#### Exercise brief
Look through the data below and extract, unchanged, the lines from the one that contains "Task: Select List from the new view menu" to the one that contains "You are a computer-use", both included.

(Saved data entries)

#####

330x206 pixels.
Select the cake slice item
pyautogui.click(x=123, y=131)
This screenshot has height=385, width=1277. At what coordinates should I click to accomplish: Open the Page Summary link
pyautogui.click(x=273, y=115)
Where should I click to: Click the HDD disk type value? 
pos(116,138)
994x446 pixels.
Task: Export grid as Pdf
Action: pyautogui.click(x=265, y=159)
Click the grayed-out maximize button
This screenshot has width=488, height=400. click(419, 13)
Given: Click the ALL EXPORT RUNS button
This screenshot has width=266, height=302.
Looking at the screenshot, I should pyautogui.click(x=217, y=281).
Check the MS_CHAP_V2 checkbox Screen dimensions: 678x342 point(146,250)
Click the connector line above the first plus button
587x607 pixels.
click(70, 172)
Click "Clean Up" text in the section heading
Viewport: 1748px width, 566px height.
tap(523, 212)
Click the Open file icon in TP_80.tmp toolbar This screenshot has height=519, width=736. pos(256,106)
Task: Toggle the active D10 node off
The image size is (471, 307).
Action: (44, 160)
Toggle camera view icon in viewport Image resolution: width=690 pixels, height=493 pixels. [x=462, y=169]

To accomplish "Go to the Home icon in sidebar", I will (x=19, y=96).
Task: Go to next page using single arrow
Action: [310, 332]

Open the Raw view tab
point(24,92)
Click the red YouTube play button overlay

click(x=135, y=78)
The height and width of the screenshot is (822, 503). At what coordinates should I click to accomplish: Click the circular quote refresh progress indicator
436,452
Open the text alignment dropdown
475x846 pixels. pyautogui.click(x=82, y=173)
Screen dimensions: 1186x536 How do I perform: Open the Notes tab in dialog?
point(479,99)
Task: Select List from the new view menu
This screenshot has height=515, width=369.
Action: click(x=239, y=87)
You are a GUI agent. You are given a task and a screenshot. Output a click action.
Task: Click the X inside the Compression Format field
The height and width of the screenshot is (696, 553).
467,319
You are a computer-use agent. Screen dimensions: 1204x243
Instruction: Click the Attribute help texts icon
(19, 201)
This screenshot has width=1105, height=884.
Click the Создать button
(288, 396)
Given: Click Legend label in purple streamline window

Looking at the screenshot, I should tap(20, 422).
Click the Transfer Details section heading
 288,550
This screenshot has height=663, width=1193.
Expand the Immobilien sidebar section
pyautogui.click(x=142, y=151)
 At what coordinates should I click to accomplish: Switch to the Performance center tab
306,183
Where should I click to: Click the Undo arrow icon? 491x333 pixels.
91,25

#####

#### Written reply
Task: Select List from the new view menu
This screenshot has height=515, width=369.
Action: click(x=239, y=87)
You are a GUI agent. You are given a task and a screenshot. Output a click action.
Task: Click the X inside the Compression Format field
The height and width of the screenshot is (696, 553).
467,319
You are a computer-use agent. Screen dimensions: 1204x243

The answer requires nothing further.